Passage:
------
Against this background, Dalton J found that the adjudicator did not deliver his decision within the statutory time limit. [19]. Accordingly, her Honour turned to the question of whether there was “legislative purpose that an adjudicator’s decision delivered outside the maximum time prescribed by the statute is void”. [20]. It was of some importance that s 85(1) uses mandatory language and that in the BIFA there was a clear distinction between when “must” and “may” were used. [21]–[22]. Turning to the broader statutory scheme, her Honour found that the applicant’s argument was supported by s 94(2). [24]. Further, the entire scheme imposes “a rapid extra-curial determination of disputes about progress claims”. [29]. While the first respondent gained some support from the text of s 86(2)(b), which provides that time may be extended where the adjudication relates to a complex payment claim and the parties have failed to agree to extend time, Dalton J considered that this point was “overwhelmed” by the other textual considerations. [33]–[34].

While there was interstate intermediate appellate authority on this question, Dalton J considered that it turned on the wording of the Victorian and New South Wales legislation and so was not binding. [36]–[51]. Ultimately, her Honour found that the adjudication decision was void because it was delivered outside the statutory time period. [56].

An ancillary question was whether the adjudicator was entitled to be paid his fees. Dalton J considered that it could not be said that the adjudicator acted in good faith because he was aware of the time limits and represented that a decision had been made within time, when it was not the case. [57]. Accordingly, the fees were not payable by operation of s 95(8).

Although it was not necessary to reach a conclusion regarding whether the first respondent held the appropriate licence, Dalton J considered this point because it was fully argued. [58]. Under s 42 of the Queensland Building and Construction Commission Act 1991, a person must not carry out building work unless they hold an appropriate licence, and if they nevertheless do so, they are not entitled to be paid for that work. [59]. The first respondent held a “Builder restricted to structural landscaping licence”. [62]. The question was whether this licence was appropriate. [63].

Significantly, only a minor part of the works which the first respondent was contracted to do were outside the terms of its licence: the construction of a bus stop shelter. [64]–[66]. The shed part of the shelter fell within an exemption within the licence. [72]. However, her Honour considered that this did not cover a standalone bus seat and bike rack. [75]. While there is a “busway” exemption, the seat and bike rack did not fall within this. [76]-[78]. It was also suggested that they would fall within a general “roads” exemption. [79]. After considering the history of the road in question and the laws surrounding it, Dalton J found that most of the works were in respect of a road. [81]–[105]. However, her Honour disagreed that the bus seat and bike rack were, as they were on a footpath, which is expressly dealt with in the relevant regulations. [105]–[107]. Thus, a separate licence was required to build the seat and bike rack. [108].

While the first respondent was therefore only not licenced to undertake a small portion of the total works, Dalton J considered that this issue infected the entire contract such that the first respondent was precluded by s 42 from being paid for any of the work under it. [109].
------
Data under study:

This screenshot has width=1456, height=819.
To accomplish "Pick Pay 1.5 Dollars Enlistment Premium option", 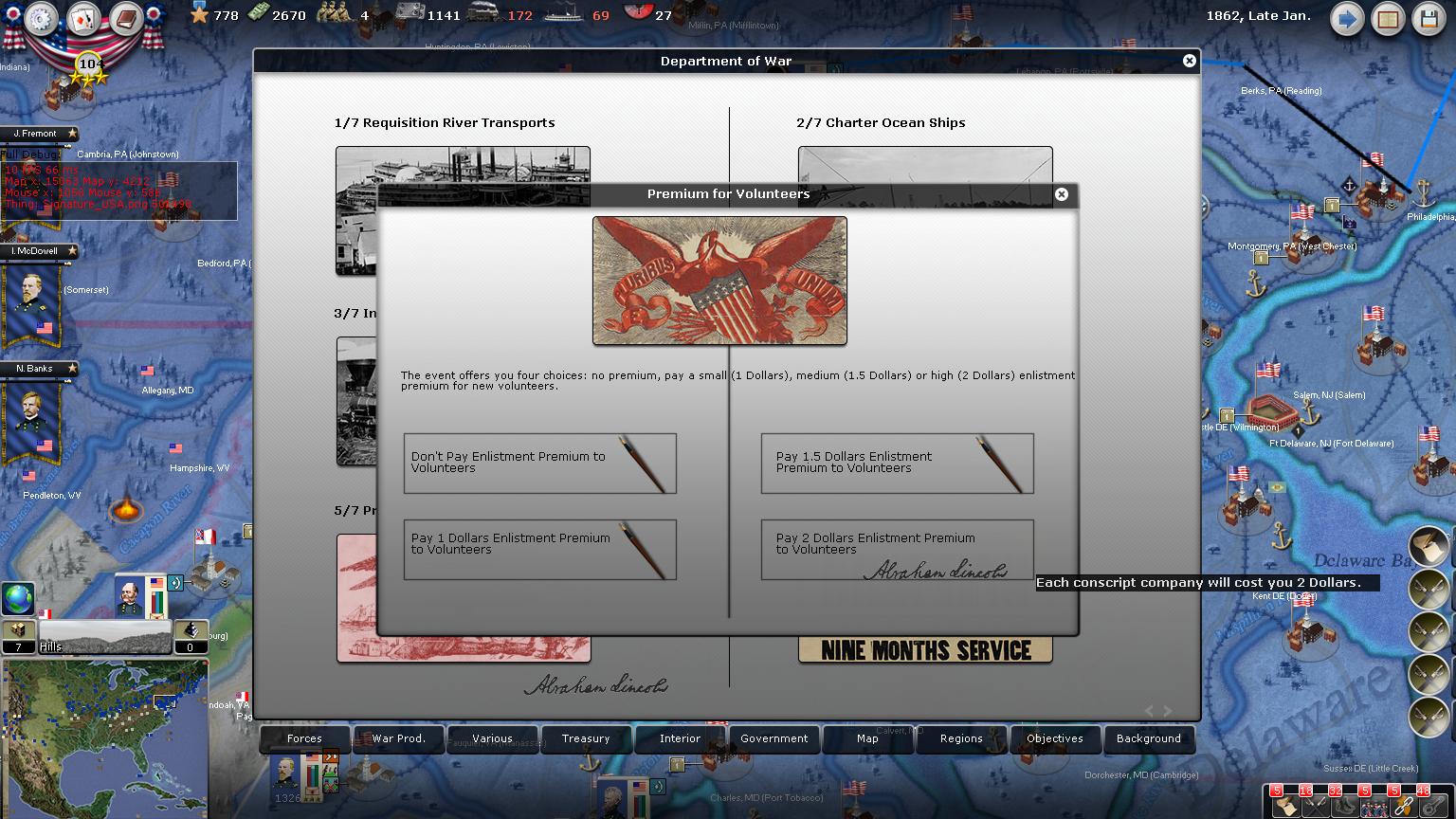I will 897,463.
------
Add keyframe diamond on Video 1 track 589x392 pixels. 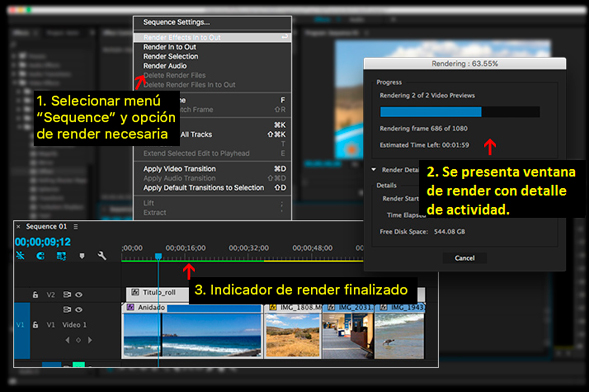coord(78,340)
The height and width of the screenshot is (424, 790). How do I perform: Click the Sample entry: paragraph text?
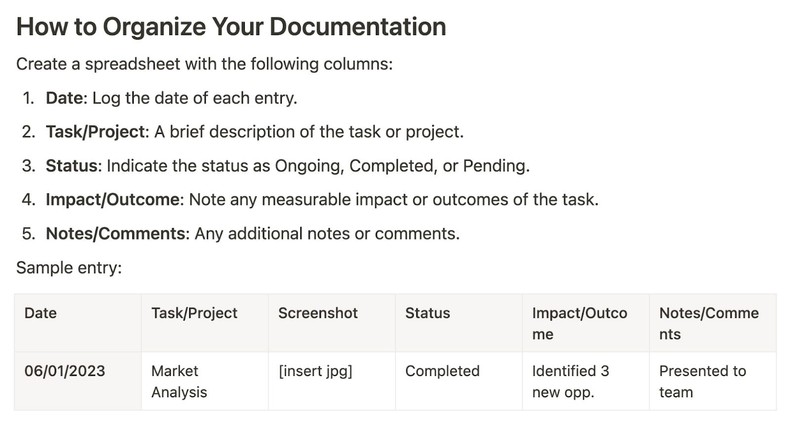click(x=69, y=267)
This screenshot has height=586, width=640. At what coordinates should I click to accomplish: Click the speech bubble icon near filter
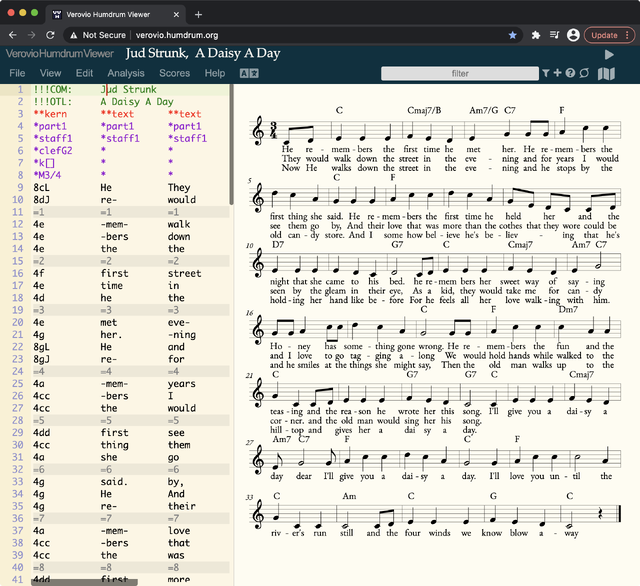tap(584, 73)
------
Exercise instructions:
1 > Answer these questions from the case summary above, one line each.
(a) Under which provision were the adjudicator's fees not payable?
(b) What licence did the first respondent hold?
(c) Why did Dalton J find that the bus seat and bike rack were not in respect of a road?
2 > Decide whether each statement agrees with the case summary. Answer yes or no, and quote the words of the summary that decide it.
(a) Dalton J treated the interstate intermediate appellate authority as binding.
(b) The shed part of the bus stop shelter fell within an exemption in the licence.
(c) The first respondent could still be paid for the work other than the seat and bike rack.

Solutions by task:
1 >
(a) Section 95(8).
(b) A "Builder restricted to structural landscaping licence."
(c) They were on a footpath, which is expressly dealt with in the relevant regulations.

2 >
(a) No. "it turned on the wording of the Victorian and New South Wales legislation and so was not binding"
(b) Yes. "The shed part of the shelter fell within an exemption within the licence."
(c) No. "the first respondent was precluded by s 42 from being paid for any of the work under it"